アイランドリーグの開幕まで、あと1カ月。実戦もスタートし、打順や投手の役割分担を決める時期に入ってきています。
これまでは開幕しても4月の間はいろんな選手を試しながらチームづくりを進めてきましたが、今季のガイナーズは主力が大幅に抜け、決して層も厚くありません。例年とは違い、開幕からレギュラーを固定して戦っていくことになるでしょう。若い選手も多いですから、打線が機能するまではオーダーも変えずに我慢強く起用していきたいです。
ここまでの実戦では、新人や若手がクリーンアップに入るジクザグ打線を組んでいます。トップバッターはスイッチヒッターの尾中博俊。走攻守3拍子揃った内野手で昨年まではレンジャーズ傘下のマイナーリーグでプレーしていました。
ただ、昨年は3Aでの試合出場が少なく、練習も十分にできなかった面があるようです。その点、アイランドリーグでは試合経験を積め、トレーニングもできます。才能を伸ばして、今オフのNPB入りを目指してほしいものです。
クリーンアップは3番に左の原口翔(伯和ビクトリーズ)を置く予定です。彼はミートがしっかりしており、追い込まれても対応できる技術を持っています。近藤智勝コーチの下、守備を鍛えており、大型ショートとして育てられればと考えています。吸収力のある選手ですから、四国でレベルアップできればドラフト指名のチャンスも出てくるでしょう。
5番の中本翔太(伯和ビクトリーズ)は中距離ヒッター。まだ結果は出ていませんが、打つ雰囲気を持っています。守備には難があり、ファーストでの起用になりますが、その分、バッティングで力を発揮してもらいたいですね。
4番候補の宗雪将司も含め、どの選手も四国での実績はほとんどありません。桜井広大、国本和俊、島袋翔伍がいた昨年の打線と比べると少々、物足りなさを感じる方もいらっしゃるでしょう。
でも僕は、どうなるか分からないだけに楽しみな部分も多いと思っています。もちろん、うまくいかないこともあるでしょう。でも、このリーグでは試合がたくさんあり、取り戻すチャンスはいくらでもあります。物事は考えよう。いかにマイナスをプラスに転じるかが重要です。
ソチ五輪ではフィギュアスケート女子で浅田真央ちゃんが、ショートプログラムで大失敗をしながらフリーで最高の演技を見せました。僕もテレビで見て本当に感動しました。選手たちにも話をしましたが、真央ちゃんのようにミスを“倍返し”できる強い選手になってほしいと願っています。
NPBでは先日のオープン戦でオリックスのアレッサンドロ・マエストリ、中日の又吉克樹と元ガイナーズ組が揃って登板しました。1年目の又吉は2段モーションを指摘されてフォームを修正し、練習試合では押し出し四球を出したと聞いていたので心配しながら中継を見ましたが、この日は香川で良かった時のピッチングをしていましたね。
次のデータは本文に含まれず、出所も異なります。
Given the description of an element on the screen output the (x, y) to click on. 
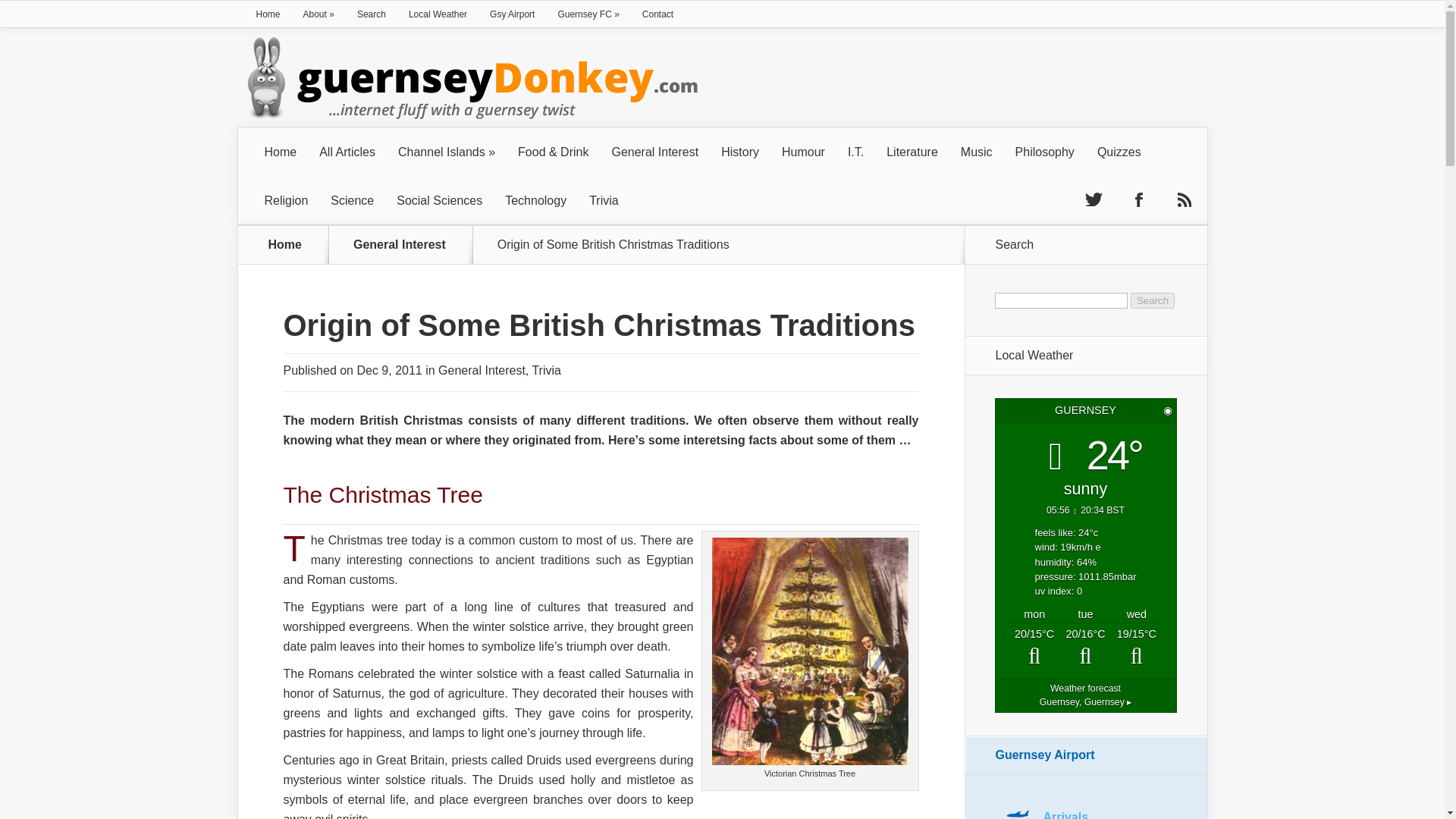
Partly Cloudy (1135, 648)
Contact (657, 13)
Gsy Airport (512, 13)
Mostly Cloudy (1084, 648)
Partly Cloudy (1034, 648)
About (319, 13)
Local Weather (438, 13)
Weather Atlas - Weather forecast Guernsey, Guernsey (1085, 695)
Guernsey FC (588, 13)
Search (1152, 300)
Given the description of an element on the screen output the (x, y) to click on. 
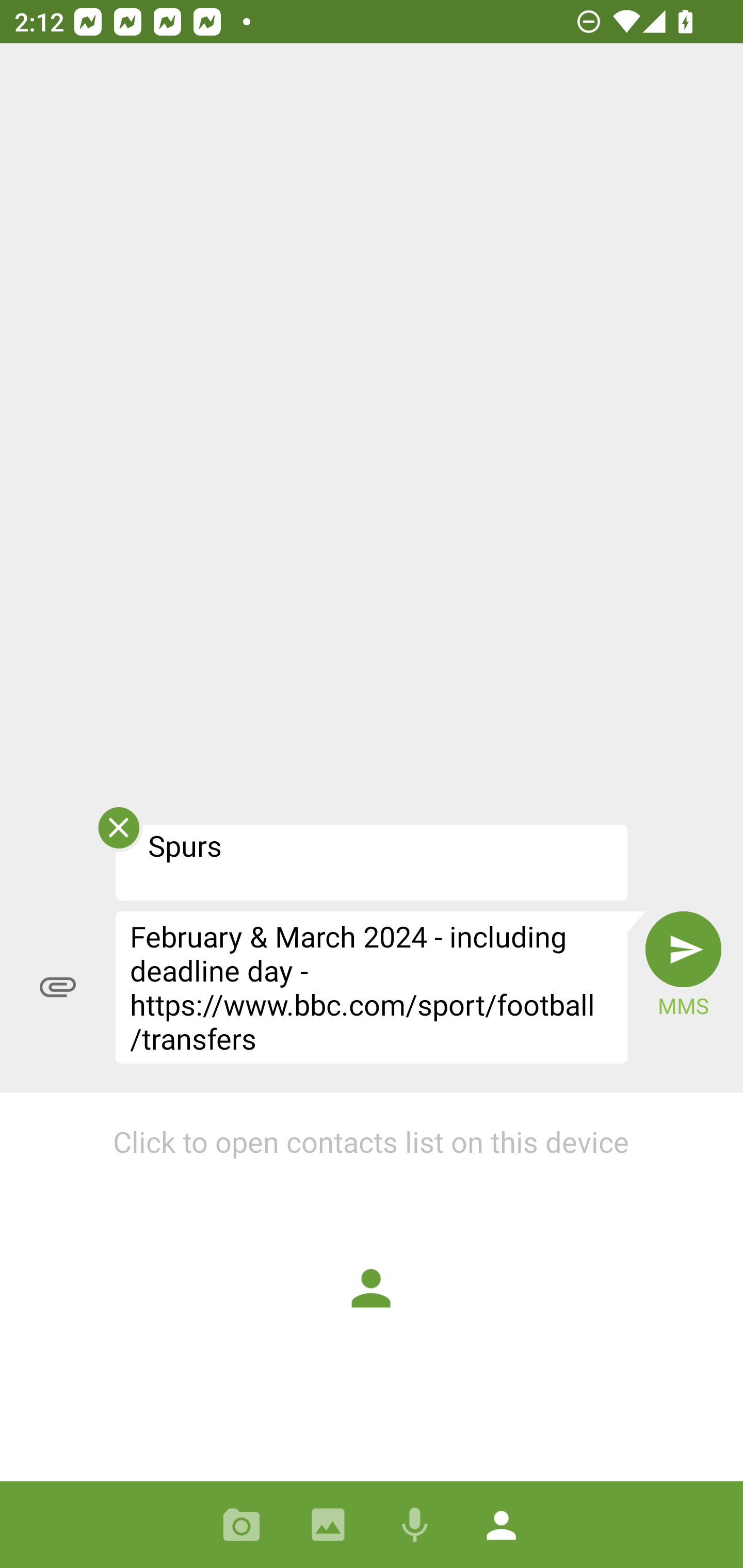
Delete subject (117, 833)
Spurs
 (371, 862)
Add an attachment (57, 987)
Click to open contacts list on this device (371, 1286)
Capture pictures or video (241, 1524)
Choose images from this device (327, 1524)
Record audio (414, 1524)
Choose a contact from this device (501, 1524)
ややボールが先行した場面もあったものの、危なげなく三者凡退。首位打者経験もある鉄平にインサイドを突いて三振をとるなど、課題の左バッターもきちんと抑えました。まだまだ1軍で活躍するには課題があるでしょうが、又吉には、まずは自分の持ち味を見失わないよう、特徴を生かすことに集中してほしいと感じています。それができれば十分、開幕1軍は可能でしょう。
元愛媛の巨人・土田瑞起が、オープン戦で結果を出して支配下登録を勝ち取り、10年目のシーズンを前にアイランドリーグには明るいニュースが届いています。OBたちに負けないよう、四国でもいい選手を育てて盛り上げていきたいものです。